◆ **Work task**
Retype all data exactly as given. Pictures should not be retyped.

◆ **Data**
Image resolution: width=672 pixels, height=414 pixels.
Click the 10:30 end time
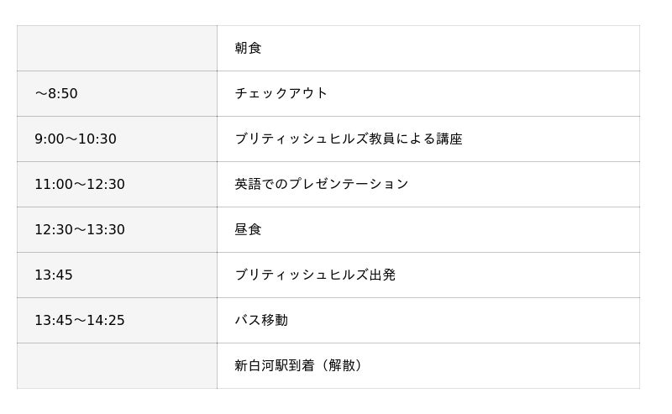[x=97, y=139]
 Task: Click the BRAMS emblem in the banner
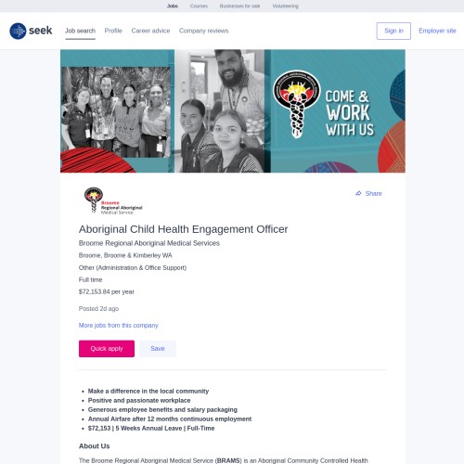point(296,104)
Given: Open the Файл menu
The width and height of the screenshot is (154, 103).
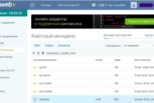Looking at the screenshot, I should tap(37, 45).

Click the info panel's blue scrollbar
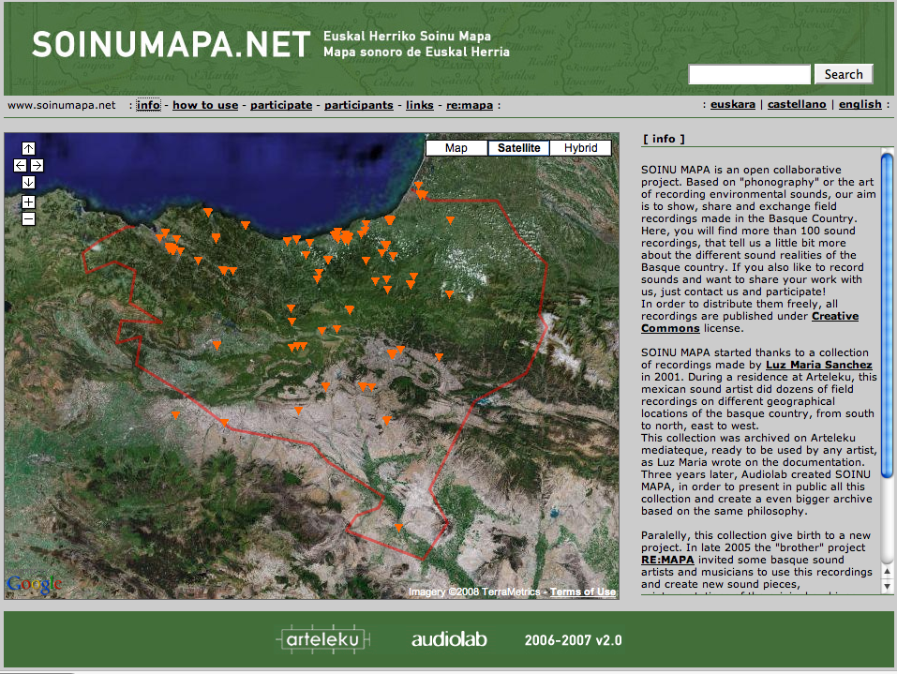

◆ **Solution for this problem**
Image resolution: width=672 pixels, height=414 pixels.
Click the 10:30 end time
[x=97, y=139]
 Task: Click the BRAMS emblem in the banner
point(296,104)
Given: Open the Файл menu
The width and height of the screenshot is (154, 103).
Looking at the screenshot, I should tap(37, 45).

Click the info panel's blue scrollbar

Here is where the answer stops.